▸ Your objective: Give, as a bare number, the count of lines below that contain "sidebar".
*** Data Section Begins ***
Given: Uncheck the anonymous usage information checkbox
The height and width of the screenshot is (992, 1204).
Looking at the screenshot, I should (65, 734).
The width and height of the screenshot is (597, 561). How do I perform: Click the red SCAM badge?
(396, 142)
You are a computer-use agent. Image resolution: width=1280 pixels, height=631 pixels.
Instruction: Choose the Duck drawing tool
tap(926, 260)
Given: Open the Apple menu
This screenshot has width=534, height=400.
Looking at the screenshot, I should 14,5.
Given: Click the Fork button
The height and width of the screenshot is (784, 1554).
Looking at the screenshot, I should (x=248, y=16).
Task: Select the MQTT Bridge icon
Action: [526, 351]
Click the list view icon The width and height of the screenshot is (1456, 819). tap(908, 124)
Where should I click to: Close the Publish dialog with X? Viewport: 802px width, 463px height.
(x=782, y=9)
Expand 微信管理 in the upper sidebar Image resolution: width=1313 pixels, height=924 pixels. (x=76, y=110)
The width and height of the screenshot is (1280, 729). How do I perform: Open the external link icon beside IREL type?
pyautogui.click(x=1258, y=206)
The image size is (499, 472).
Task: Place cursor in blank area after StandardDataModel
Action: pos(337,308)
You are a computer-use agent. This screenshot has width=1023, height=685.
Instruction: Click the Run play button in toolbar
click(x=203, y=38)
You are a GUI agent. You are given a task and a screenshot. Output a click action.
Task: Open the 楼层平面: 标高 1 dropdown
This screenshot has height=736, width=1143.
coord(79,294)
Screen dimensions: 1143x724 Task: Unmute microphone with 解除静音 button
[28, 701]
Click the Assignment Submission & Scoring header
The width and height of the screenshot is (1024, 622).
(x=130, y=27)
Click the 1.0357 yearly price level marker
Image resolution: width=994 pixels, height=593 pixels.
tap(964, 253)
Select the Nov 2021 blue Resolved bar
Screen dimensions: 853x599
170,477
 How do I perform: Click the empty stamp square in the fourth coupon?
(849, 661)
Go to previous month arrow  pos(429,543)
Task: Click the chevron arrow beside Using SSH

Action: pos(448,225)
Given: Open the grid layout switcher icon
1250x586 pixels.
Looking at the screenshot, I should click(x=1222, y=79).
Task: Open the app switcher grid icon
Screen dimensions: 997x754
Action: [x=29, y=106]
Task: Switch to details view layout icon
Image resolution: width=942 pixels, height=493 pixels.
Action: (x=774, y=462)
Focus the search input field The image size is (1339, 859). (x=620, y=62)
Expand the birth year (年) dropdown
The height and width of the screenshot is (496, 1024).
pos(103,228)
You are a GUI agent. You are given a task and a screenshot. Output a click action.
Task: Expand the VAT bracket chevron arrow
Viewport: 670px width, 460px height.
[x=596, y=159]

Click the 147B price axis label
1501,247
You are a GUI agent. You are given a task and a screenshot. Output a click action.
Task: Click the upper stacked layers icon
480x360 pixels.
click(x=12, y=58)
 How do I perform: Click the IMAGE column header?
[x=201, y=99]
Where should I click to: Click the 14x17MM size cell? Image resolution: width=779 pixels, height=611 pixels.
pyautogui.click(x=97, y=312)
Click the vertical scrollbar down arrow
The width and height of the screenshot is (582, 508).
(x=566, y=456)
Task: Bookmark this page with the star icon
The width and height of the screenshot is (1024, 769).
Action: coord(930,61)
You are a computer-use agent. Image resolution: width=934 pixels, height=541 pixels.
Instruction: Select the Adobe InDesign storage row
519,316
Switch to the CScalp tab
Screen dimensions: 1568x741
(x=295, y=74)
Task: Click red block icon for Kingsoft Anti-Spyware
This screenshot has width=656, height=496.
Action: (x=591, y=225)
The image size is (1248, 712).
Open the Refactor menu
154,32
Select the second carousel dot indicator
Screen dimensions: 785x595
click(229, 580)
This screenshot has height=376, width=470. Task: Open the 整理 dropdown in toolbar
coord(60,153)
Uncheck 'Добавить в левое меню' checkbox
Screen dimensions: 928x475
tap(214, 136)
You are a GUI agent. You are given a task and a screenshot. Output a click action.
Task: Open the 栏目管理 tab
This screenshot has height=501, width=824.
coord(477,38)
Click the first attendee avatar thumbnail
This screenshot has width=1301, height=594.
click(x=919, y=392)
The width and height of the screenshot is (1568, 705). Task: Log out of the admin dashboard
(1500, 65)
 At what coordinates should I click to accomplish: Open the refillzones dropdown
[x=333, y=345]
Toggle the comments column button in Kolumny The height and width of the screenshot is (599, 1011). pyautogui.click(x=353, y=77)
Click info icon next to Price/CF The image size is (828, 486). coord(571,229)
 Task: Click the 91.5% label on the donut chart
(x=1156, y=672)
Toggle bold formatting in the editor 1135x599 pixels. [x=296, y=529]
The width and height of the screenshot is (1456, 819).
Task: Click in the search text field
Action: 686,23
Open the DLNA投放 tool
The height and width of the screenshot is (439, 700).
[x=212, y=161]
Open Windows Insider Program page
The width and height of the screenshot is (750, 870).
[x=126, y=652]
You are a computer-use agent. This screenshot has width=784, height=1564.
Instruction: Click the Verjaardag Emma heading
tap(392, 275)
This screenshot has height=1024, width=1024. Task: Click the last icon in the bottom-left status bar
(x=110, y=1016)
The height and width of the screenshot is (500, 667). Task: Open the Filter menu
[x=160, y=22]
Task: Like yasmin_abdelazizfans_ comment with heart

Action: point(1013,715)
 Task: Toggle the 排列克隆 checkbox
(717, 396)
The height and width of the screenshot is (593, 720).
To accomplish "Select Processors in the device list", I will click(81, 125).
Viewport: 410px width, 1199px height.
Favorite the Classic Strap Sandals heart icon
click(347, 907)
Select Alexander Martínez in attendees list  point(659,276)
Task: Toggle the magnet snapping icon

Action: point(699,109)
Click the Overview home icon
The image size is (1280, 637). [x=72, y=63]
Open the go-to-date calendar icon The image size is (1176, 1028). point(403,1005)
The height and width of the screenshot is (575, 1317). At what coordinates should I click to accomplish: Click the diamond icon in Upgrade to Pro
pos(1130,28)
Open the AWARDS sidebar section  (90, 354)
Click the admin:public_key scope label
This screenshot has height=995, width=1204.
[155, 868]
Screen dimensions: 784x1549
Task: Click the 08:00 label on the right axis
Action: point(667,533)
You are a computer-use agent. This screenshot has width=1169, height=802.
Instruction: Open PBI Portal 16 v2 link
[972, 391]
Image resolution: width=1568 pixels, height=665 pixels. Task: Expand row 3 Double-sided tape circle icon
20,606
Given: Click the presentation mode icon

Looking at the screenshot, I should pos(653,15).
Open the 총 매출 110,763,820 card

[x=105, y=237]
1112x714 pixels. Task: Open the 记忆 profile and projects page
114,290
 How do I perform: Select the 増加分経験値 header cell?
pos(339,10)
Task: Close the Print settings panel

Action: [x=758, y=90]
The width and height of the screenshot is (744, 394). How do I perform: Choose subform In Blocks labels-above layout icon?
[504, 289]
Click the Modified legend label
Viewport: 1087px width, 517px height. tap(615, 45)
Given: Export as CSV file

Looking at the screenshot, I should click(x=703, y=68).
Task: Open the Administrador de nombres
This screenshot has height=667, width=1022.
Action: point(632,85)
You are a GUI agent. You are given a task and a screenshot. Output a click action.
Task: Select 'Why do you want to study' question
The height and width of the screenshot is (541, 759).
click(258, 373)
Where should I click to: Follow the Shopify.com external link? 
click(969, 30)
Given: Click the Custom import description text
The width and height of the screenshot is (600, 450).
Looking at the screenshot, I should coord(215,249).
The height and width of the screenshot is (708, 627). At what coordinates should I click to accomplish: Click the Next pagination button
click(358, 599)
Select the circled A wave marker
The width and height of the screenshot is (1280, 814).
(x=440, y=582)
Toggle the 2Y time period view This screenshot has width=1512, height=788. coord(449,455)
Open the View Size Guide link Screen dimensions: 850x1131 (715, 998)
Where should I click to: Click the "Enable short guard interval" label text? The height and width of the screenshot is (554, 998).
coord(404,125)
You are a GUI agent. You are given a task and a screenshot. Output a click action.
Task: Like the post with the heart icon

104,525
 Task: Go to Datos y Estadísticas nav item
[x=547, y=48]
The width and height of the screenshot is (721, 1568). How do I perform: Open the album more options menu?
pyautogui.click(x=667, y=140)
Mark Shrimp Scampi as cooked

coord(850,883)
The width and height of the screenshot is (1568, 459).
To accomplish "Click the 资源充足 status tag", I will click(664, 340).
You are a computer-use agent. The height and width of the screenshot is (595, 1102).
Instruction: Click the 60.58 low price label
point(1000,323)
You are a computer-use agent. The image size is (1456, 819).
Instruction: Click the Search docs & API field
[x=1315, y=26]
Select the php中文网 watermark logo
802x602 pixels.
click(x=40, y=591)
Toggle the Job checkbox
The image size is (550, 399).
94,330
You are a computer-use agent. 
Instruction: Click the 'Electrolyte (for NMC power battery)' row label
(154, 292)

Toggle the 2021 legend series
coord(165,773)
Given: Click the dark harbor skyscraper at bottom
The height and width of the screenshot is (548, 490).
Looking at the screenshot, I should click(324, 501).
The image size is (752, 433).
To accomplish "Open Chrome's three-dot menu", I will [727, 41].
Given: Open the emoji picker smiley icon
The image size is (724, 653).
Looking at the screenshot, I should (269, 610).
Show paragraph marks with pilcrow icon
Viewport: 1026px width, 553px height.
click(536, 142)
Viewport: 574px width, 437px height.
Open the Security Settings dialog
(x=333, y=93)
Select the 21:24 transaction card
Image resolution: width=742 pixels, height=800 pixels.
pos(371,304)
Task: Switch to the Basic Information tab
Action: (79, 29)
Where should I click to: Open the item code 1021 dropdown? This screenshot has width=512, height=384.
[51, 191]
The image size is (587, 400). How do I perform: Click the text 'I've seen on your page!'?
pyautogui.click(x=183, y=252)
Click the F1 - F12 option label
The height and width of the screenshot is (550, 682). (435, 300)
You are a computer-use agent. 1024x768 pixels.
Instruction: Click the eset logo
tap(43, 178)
*** Data Section Ends ***
▸ Answer to this exercise: 2